The CCSS approach to A Level Politics in one year

In the One-Year Politics course the emphasis from the first lesson is on the completion of subject-specific topics in relation to exam criteria. Students are taught to engage in politics in a way that is efficient, cutting through the ‘red tape’ associated with superfluous information that inhabits every form of online media. Time is at a premium on this course, but the time allowance of 7½ hours each week is almost twice that found in many schools’ one-year courses.

The notion of the ‘flipped classroom’ is employed, where students are always given in advance the next lesson or weeks’ worth of work. Along with their allocation of homework to be completed each week, independent reading and research tasks can also be completed in advance of moving on to a new topic.

Politics specific work booklets and local parliamentary candidates/speakers are incorporated into the scheme of work along with the promotion of becoming actively involved in the local climate through membership of local lobbyist groups and attending constituency surgeries and local party campaign trails.

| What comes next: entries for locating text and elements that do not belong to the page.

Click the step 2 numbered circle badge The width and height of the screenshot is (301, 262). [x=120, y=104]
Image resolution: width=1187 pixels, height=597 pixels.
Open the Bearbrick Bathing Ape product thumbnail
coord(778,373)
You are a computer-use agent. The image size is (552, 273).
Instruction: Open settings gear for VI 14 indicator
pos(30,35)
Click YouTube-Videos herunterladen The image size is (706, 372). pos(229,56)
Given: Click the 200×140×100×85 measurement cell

This enables student knowledge to grow faster and encourages self-critical reflection on learning and understanding. These ‘independent learner’ skills are imperative to succeeding in a one-year course but also a key facet of success in university education.

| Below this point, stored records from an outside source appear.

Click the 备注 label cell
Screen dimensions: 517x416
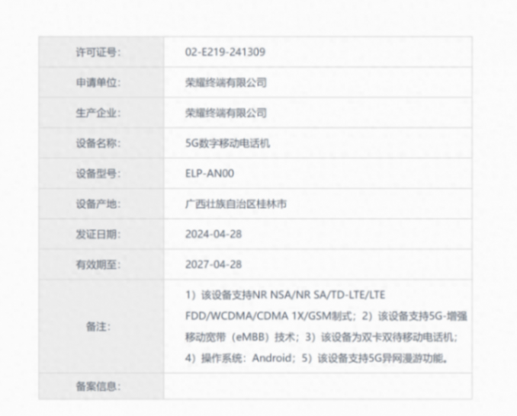98,326
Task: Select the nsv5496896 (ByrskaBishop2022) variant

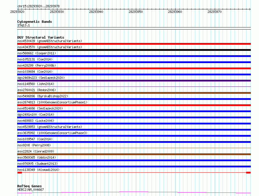Action: pos(43,96)
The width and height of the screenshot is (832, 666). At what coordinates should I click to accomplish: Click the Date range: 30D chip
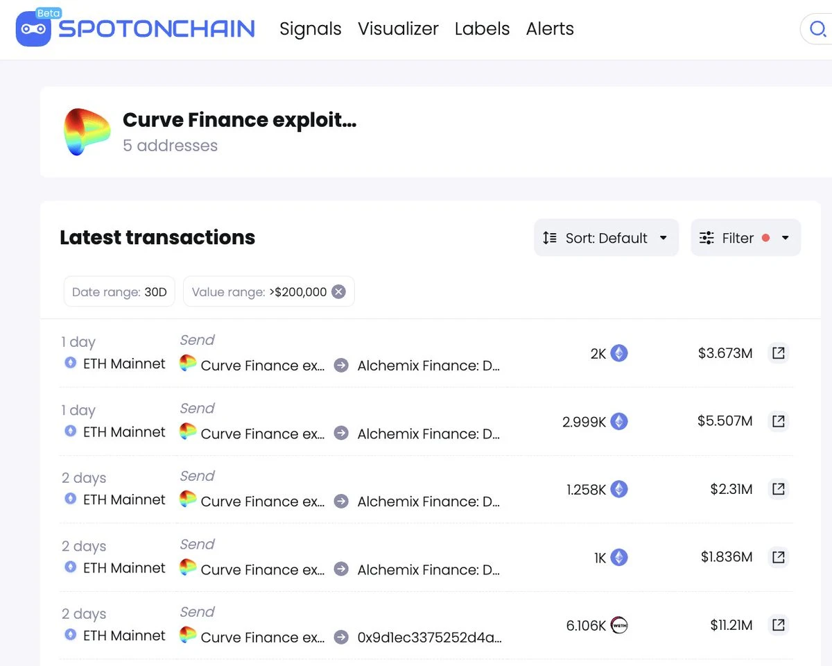point(119,292)
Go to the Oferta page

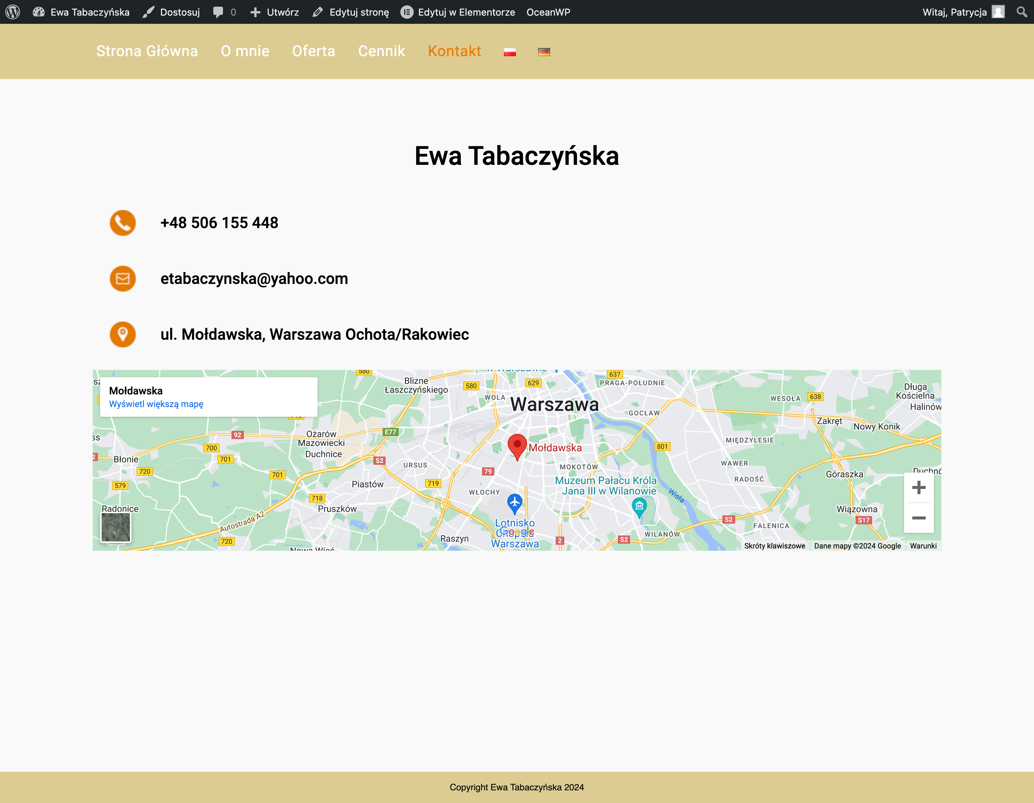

Teacher-student interaction also steps up to a new level with work, articles, exam questions and even formative or summative assessment fed back through interactive forms of media including twitter and a ‘Google sites’ webpage. Politics specific trips incorporate key aspects of the course including Parliament and the Supreme Court along with meeting key members of the Executive including James Brokenshire who also doubles as a member of CCSS alumni.

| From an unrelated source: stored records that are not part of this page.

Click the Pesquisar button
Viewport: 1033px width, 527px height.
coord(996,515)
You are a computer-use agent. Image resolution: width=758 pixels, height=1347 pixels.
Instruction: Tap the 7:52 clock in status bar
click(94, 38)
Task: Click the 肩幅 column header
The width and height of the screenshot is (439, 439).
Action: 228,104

The One-Year course is a fast-paced, exciting opportunity to cover the best of both UK and US politics. It not only guides students to develop their own learning needs and styles but also places them in a unique, interactive classroom environment where the love of politics sits alongside the prospect of achieving academic excellence.

Background needed

A good standard of English is important, but the main qualification is curiosity about how society works, and an interest in current affairs. To get the most out of the subject you will need to keep up to date with current events through newspapers, TV, radio and the internet.

Suitable combinations

Politics combines particularly well with Economics, Business Studies, English, History, Law and Sociology, but equally complements most subjects because of its immediate relevance and focus on current affairs.

After A Level

Well regarded by all universities, Politics A Level can lead directly to single subject degrees in Politics or International Relations, and to a wide variety of combined courses. There is a considerable range of options open to graduates, including TV and newspaper journalism, the law, the home and diplomatic civil service, local government, business management and political research.

One main strength though, is that it will give you the knowledge and transferable skills to evaluate and understand some of the most important forces shaping the future of us all.